Data provided:
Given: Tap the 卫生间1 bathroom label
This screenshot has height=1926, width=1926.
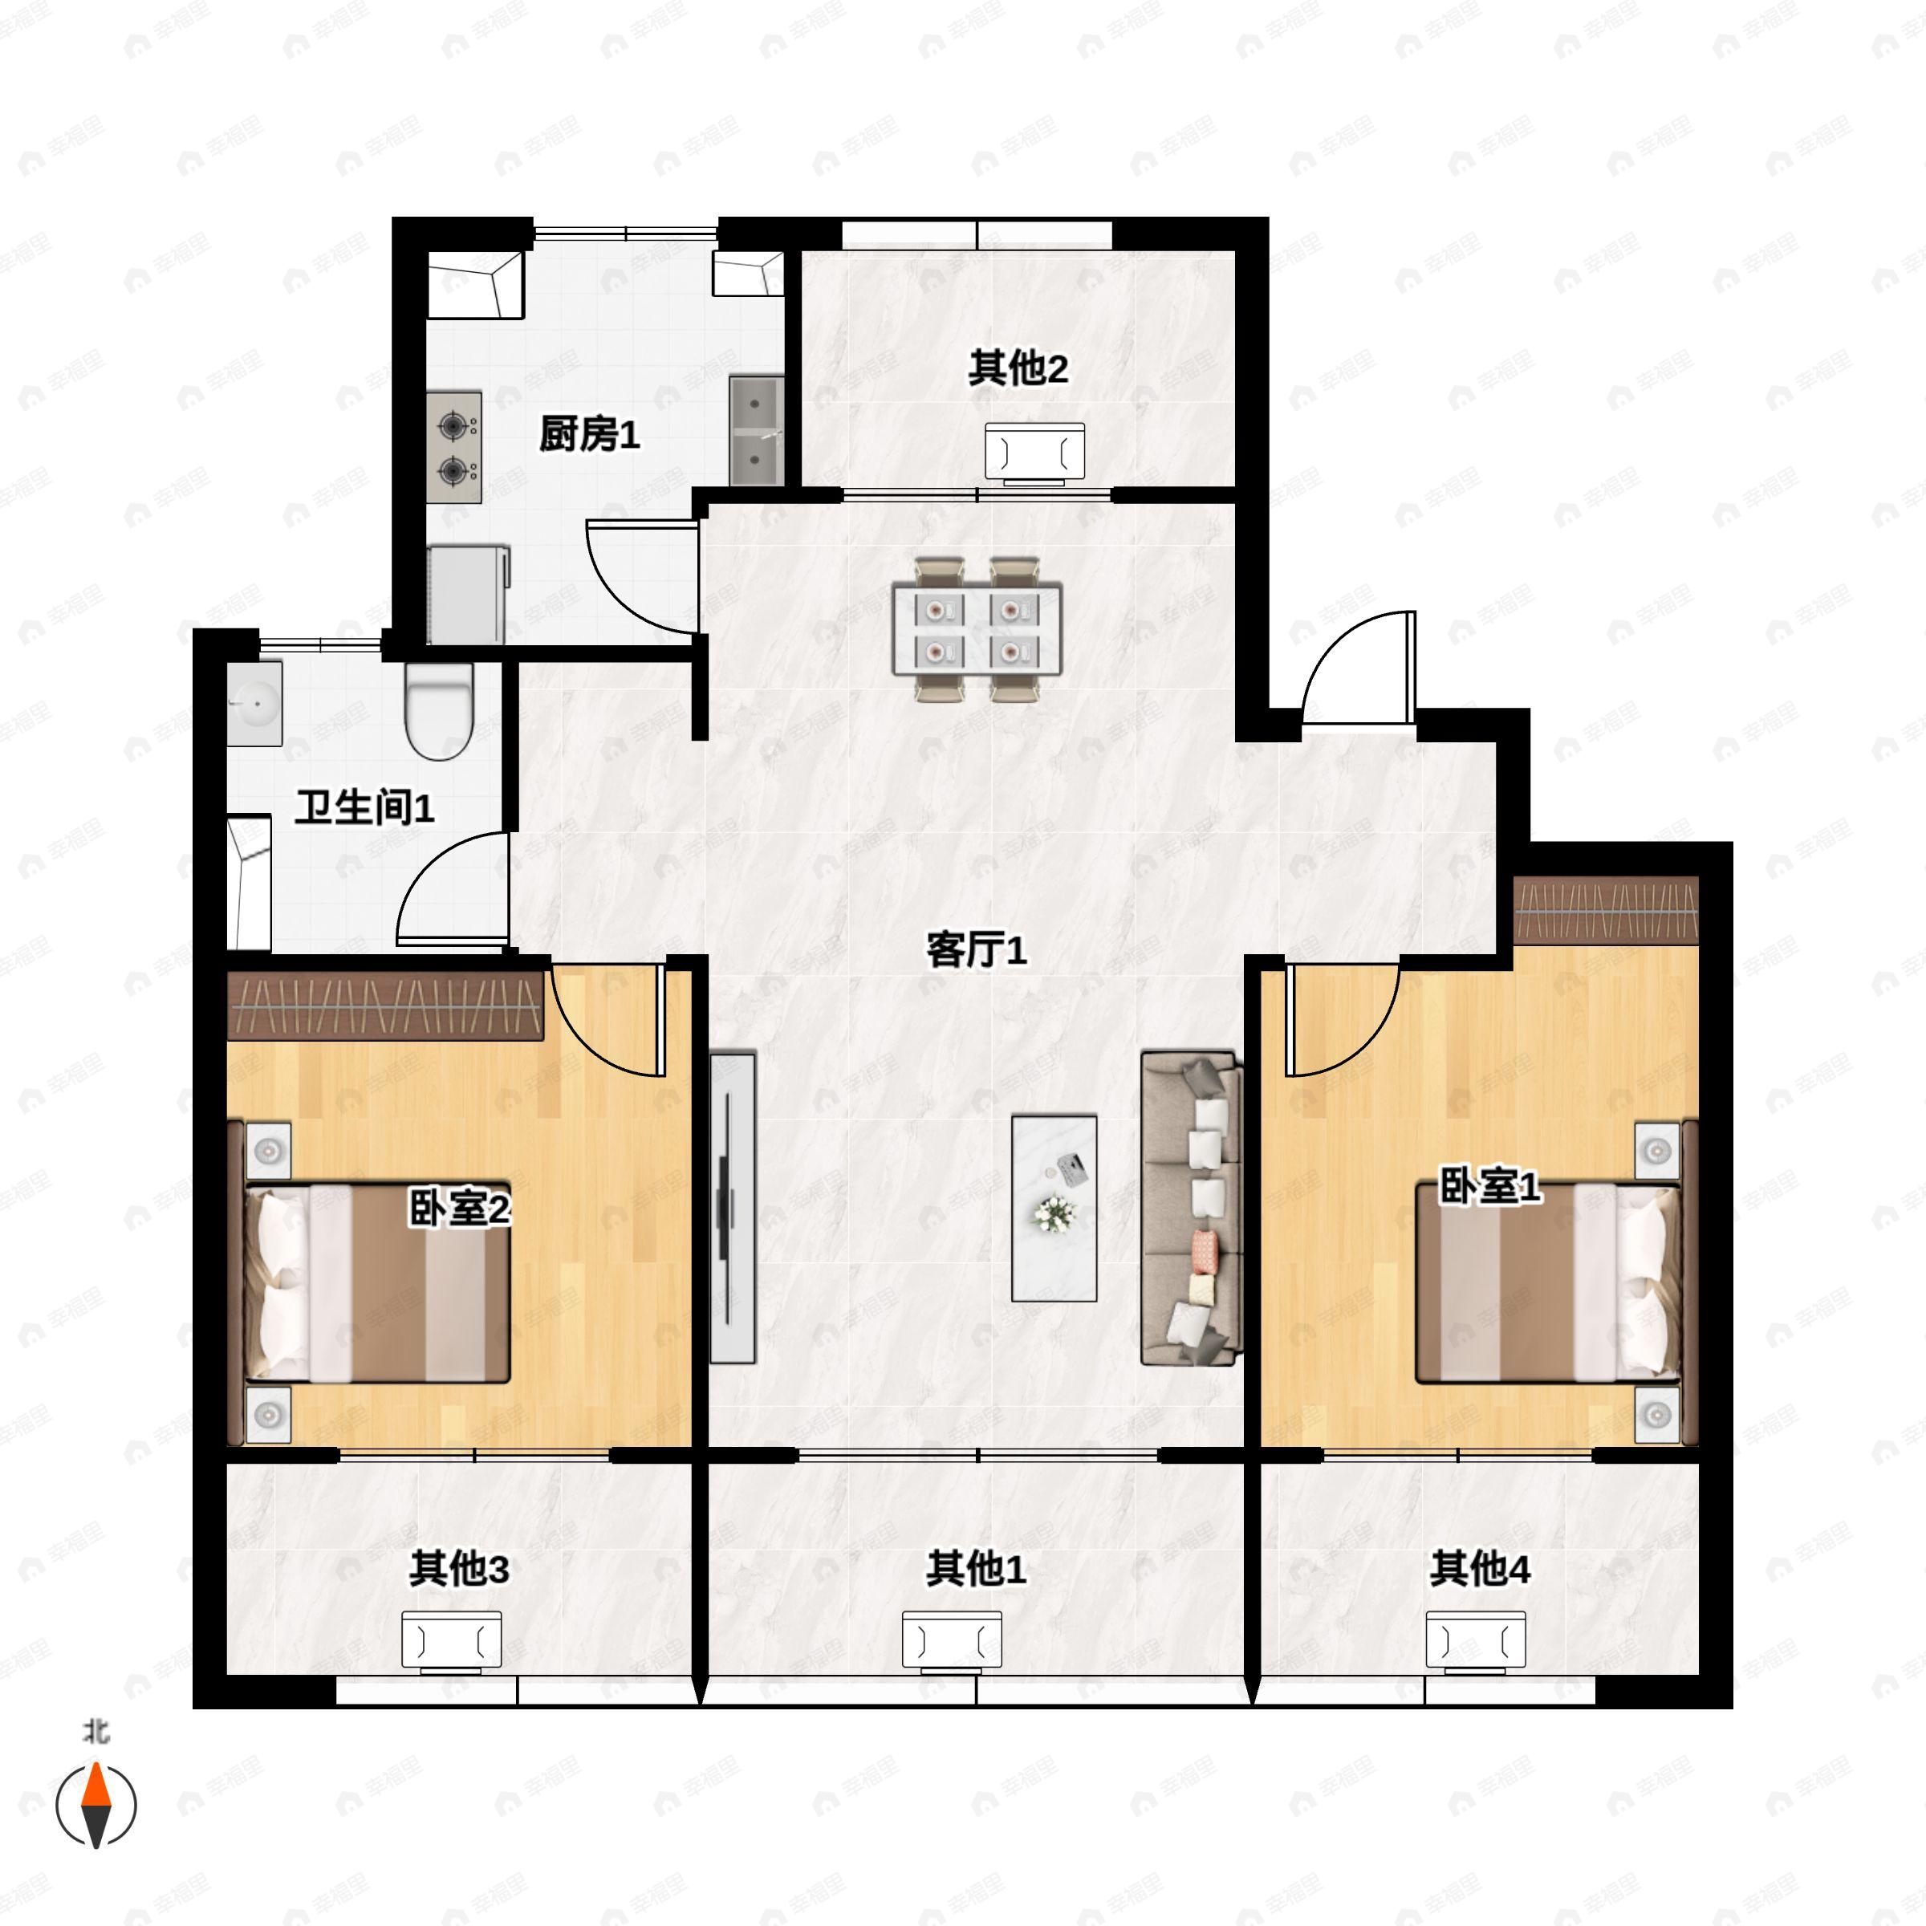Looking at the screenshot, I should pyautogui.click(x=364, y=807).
==
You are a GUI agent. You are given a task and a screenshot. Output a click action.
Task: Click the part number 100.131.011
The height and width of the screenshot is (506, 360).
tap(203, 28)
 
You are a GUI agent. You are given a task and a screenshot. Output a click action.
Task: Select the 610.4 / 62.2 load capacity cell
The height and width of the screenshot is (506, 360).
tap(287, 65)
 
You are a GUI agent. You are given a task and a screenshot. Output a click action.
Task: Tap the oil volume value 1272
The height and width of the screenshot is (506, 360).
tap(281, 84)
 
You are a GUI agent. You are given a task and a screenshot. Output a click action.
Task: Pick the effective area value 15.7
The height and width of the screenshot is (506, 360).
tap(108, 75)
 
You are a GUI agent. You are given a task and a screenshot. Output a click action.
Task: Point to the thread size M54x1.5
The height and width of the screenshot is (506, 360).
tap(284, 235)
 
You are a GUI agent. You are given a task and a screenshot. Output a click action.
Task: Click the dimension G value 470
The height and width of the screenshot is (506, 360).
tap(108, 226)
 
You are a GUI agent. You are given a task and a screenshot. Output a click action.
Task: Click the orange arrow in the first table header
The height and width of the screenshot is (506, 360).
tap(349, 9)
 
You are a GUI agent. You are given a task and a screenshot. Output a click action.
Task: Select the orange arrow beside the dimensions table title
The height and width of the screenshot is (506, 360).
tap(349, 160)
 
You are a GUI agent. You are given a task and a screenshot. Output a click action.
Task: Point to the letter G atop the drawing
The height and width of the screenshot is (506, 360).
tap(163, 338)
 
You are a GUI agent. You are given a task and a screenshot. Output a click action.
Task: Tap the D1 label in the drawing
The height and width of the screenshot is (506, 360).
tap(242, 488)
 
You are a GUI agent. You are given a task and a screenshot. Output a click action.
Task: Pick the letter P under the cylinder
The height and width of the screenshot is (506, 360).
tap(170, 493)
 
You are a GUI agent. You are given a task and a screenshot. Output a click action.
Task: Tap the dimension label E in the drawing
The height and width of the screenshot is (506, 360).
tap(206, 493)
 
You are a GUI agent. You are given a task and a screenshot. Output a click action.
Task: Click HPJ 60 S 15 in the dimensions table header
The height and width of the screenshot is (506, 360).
==
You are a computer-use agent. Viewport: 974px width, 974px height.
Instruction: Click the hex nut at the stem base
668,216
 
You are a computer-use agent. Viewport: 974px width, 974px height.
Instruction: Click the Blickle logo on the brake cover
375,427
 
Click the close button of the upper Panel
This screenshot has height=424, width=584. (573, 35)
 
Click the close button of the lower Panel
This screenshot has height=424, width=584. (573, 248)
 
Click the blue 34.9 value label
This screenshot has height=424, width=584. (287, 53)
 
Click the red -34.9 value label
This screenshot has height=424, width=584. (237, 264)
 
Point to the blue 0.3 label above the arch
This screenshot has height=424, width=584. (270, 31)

Exercise directions:
Copy out the records unchanged, from the line containing "Click the close button of the lower Panel" through the line containing "This screenshot has height=424, width=584. (237, 264)", including both of those lines.

Task solution:
Click the close button of the lower Panel
This screenshot has height=424, width=584. (573, 248)
 
Click the blue 34.9 value label
This screenshot has height=424, width=584. (287, 53)
 
Click the red -34.9 value label
This screenshot has height=424, width=584. (237, 264)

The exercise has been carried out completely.